* _Task description_: Copy the records below word for word, starting with the line that contains "coordinates (1988, 37)." and stopping after the line that contains "(572, 609).".

* _Available data_:
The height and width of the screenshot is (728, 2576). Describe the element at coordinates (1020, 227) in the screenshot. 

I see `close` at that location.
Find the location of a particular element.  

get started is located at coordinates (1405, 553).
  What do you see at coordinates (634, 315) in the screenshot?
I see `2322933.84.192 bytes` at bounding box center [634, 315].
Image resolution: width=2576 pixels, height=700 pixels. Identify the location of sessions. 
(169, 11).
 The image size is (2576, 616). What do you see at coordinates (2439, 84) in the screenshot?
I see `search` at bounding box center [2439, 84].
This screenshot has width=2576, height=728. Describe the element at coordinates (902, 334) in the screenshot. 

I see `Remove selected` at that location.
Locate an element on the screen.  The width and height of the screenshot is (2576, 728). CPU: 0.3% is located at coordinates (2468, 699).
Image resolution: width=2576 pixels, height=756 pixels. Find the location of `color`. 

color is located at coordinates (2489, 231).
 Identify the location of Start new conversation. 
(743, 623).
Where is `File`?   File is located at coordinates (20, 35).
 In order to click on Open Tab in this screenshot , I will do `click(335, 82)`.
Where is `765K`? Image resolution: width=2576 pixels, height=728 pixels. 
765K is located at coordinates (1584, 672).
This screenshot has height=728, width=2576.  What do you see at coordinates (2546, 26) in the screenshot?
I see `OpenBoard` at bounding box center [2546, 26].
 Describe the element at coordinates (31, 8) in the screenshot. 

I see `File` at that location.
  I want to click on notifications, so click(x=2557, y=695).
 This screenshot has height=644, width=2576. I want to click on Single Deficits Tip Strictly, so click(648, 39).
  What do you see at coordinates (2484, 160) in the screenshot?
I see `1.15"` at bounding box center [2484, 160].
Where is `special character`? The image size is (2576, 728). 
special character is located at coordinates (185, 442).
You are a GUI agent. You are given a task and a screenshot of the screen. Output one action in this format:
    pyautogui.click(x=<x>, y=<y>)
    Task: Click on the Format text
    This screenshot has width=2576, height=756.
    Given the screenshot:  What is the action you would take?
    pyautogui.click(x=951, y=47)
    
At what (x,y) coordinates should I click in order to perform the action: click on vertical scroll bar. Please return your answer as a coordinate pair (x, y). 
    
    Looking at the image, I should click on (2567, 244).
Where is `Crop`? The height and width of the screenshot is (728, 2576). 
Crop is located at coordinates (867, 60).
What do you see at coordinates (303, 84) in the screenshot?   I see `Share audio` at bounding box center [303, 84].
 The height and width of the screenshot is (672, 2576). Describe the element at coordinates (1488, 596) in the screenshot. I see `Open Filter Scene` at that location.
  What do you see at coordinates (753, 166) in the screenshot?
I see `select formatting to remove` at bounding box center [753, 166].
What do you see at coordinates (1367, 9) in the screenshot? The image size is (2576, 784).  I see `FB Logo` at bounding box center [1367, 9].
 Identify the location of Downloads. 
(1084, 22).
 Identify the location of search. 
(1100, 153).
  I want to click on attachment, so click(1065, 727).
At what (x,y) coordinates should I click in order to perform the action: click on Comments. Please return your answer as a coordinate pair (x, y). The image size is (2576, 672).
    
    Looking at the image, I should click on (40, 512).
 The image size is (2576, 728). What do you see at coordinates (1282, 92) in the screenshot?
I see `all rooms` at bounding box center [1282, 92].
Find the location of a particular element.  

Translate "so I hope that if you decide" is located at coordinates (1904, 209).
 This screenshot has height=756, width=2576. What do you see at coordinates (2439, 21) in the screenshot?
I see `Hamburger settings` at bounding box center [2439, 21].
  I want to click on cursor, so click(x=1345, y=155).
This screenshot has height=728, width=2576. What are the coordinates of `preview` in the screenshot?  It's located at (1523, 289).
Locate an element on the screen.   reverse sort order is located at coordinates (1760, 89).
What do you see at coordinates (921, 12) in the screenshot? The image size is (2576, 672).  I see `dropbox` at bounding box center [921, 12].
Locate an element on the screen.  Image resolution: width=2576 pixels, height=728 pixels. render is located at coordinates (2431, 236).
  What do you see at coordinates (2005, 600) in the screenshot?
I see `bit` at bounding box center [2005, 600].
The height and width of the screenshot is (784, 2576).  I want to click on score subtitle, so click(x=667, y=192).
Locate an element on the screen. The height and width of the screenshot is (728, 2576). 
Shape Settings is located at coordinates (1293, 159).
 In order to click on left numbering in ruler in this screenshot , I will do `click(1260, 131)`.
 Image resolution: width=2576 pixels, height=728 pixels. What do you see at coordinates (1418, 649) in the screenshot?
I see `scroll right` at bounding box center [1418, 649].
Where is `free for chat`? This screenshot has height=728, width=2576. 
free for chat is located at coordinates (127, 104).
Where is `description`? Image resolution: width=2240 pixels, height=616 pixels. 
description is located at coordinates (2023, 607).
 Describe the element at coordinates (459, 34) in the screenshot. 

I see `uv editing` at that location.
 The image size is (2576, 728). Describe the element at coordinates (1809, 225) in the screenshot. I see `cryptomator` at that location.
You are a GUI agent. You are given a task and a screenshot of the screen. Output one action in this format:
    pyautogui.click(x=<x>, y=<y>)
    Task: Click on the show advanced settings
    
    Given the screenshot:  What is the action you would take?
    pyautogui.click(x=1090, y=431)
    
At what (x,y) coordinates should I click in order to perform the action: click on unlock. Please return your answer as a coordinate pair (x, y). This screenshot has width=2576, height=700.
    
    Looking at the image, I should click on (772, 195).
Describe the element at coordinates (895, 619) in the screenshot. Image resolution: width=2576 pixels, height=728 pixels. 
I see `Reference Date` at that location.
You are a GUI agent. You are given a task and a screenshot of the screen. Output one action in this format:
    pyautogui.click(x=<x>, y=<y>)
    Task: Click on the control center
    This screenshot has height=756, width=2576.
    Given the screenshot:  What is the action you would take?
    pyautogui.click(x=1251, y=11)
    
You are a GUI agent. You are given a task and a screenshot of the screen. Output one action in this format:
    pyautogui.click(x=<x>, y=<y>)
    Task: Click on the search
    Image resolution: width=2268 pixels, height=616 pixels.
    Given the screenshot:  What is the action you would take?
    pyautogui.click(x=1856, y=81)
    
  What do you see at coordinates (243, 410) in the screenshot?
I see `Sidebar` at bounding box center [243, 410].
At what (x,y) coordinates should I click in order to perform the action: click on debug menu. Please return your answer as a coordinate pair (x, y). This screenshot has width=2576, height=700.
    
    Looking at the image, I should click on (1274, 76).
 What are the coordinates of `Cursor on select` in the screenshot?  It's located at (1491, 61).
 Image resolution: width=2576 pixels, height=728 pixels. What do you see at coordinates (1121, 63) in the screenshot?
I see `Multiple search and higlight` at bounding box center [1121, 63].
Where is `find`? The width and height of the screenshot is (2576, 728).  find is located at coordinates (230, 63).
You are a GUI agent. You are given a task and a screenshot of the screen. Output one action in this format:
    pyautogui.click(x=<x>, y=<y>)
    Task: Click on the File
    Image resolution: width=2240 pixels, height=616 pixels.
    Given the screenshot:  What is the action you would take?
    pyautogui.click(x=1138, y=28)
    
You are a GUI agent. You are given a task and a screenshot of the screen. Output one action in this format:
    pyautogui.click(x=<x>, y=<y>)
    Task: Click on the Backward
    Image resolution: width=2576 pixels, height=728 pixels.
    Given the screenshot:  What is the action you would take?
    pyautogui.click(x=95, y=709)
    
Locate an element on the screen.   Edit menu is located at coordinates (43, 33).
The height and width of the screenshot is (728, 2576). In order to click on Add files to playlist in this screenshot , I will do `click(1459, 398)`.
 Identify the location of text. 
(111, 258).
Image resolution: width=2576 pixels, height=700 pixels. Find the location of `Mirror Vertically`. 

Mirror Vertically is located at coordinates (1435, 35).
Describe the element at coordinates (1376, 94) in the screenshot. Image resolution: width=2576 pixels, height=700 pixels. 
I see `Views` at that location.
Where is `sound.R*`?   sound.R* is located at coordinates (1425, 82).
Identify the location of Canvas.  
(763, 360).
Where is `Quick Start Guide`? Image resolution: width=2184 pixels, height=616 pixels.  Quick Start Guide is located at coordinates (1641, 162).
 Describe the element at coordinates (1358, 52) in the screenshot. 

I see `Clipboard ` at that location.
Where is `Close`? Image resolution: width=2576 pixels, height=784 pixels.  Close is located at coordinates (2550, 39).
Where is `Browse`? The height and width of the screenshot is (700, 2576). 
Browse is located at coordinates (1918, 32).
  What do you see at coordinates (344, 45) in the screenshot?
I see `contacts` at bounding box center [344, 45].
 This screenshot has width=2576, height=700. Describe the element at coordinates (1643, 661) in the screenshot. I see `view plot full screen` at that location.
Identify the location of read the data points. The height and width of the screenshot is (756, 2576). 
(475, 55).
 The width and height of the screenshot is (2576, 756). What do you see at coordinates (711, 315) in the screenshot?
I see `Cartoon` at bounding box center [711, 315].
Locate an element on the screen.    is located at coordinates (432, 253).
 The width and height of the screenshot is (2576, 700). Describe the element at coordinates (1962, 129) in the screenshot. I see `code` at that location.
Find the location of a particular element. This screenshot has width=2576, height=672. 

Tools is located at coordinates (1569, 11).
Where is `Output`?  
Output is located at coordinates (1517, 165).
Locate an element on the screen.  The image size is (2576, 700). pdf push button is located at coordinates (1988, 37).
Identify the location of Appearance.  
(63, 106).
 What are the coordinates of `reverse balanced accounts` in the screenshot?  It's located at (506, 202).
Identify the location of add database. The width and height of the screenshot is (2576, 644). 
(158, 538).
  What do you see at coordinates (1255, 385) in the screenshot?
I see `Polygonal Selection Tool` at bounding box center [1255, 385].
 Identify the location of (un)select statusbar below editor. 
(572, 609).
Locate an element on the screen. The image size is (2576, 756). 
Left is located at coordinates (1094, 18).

* _Response below_:
Locate an element on the screen.  The image size is (2576, 700). pdf push button is located at coordinates (1988, 37).
Identify the location of Appearance.  
(63, 106).
 What are the coordinates of `reverse balanced accounts` in the screenshot?  It's located at (506, 202).
Identify the location of add database. The width and height of the screenshot is (2576, 644). 
(158, 538).
  What do you see at coordinates (1255, 385) in the screenshot?
I see `Polygonal Selection Tool` at bounding box center [1255, 385].
 Identify the location of (un)select statusbar below editor. 
(572, 609).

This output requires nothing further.